Philadelphia 76ers coach Doug Collins will resign at the end of the season, a league source confirmed on Sunday night.
The Sixers picked up the option on Collins’ contract for the 2013-14 season in training camp and he announced then he would have liked to remain with the organization in some capacity when his training career was finished.
Collins will stay with the organization in a front-office or advisory role was an option if he makes a decision to step down, according to sources close to the situation.
Team president Rod Thorn was already set to step aside after this season; leaving open the chance Collins assumes greater front-office control.
With the franchise in decline after the Andrew Bynum trade was a massive flop, Collins decided he wanted no part of what could actually be a long rebuilding effort.
The 76ers are 33-47 and in ninth place in the Eastern Conference a year since they won 35 games and a round in the playoffs in last year’s lockout-shortened season. NFL lines
Collins, a 4-time All-Star with the Sixers, returned to the franchise in 2010 and led them to the playoffs in each of his first 2 seasons.
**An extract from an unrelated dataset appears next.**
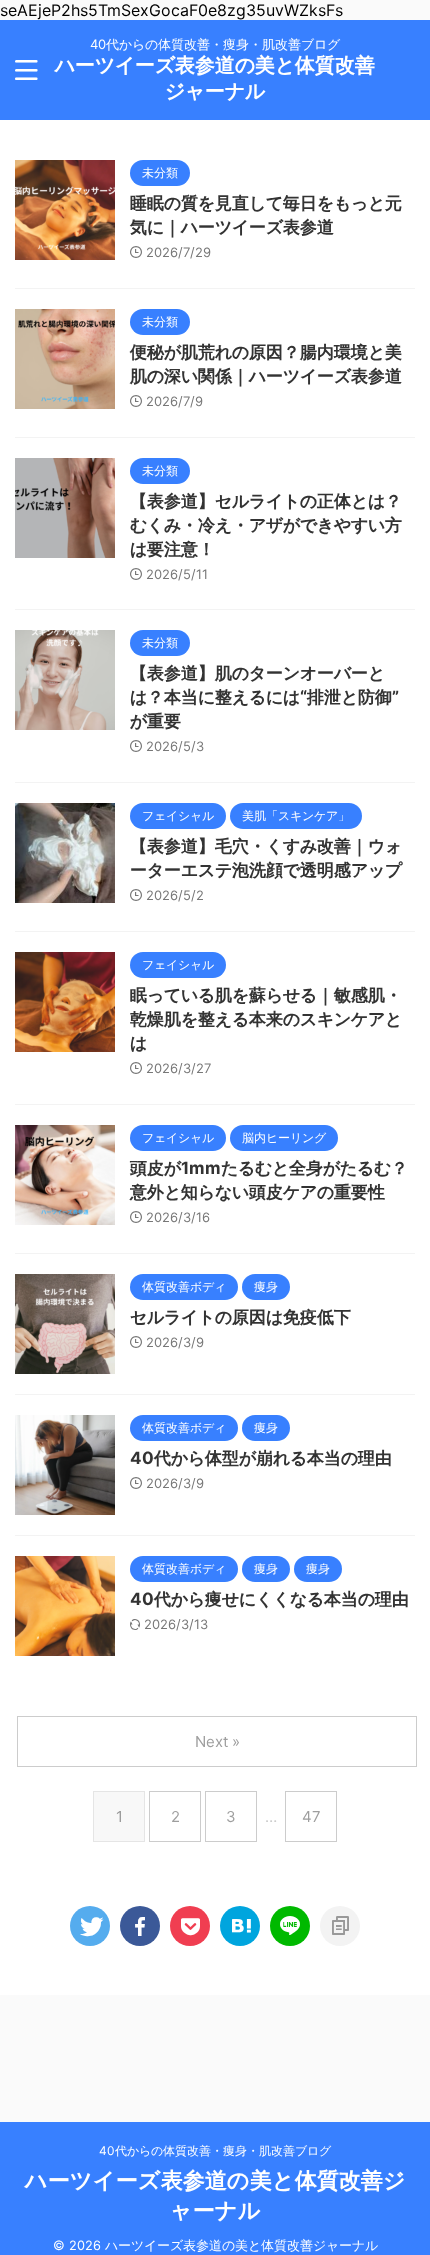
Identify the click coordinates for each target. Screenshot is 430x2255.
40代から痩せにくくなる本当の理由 (269, 1599)
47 (311, 1816)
After falling one win shy of advancing to the Eastern Conference finals last season, the Sixers shook up the roster and made the bold move to acquire Bynum.
Bynum never played for the 76ers due to bone bruises in both knees. He insisted from training camp he would play this season, only to shut it down for good on March 18 and undergo season-ending arthroscopic surgery on both knees. Bynum earned $16.5 million this season and is about to become an unrestricted free agent.
His decision came out only hours after his agent said Collins would return next season.
“He’s here for another year, at least,” agent John Langel announced. “He’s the coach and we’ll see what happens.”
There wasn’t immediate word on when he told his players. No Sixer indicated in the postgame locker room that Collins was leaving.
Hall of Famer Julius Erving, a former Sixers great and team adviser, related before Sunday’s win over Cleveland Cavaliers that the Sixers needed to keep Collins.
“The organization can ill-afford to have Doug walk away,” Erving expounded. “You’re not going to get a better coach or a better teacher.”
Collins guided a young Michael Jordan and the Chicago Bulls from 1986-89, and the Pistons from 1995-98. He coached Jordan again with the Washington Wizards from 2001-03.
His 2 seasons with the Wizards had been his just 2 full seasons in which he didn’t lead his team to the playoffs. He was fired right after Jordan was denied a return to the front office.
He was a 4-time All-Star with the Sixers, and he averaged 17.9 points in a vocation marred by injuries. A knee injury forced him to retire in 1981, 2 years before the Sixers beat the Lakers for the 1983 NBA title.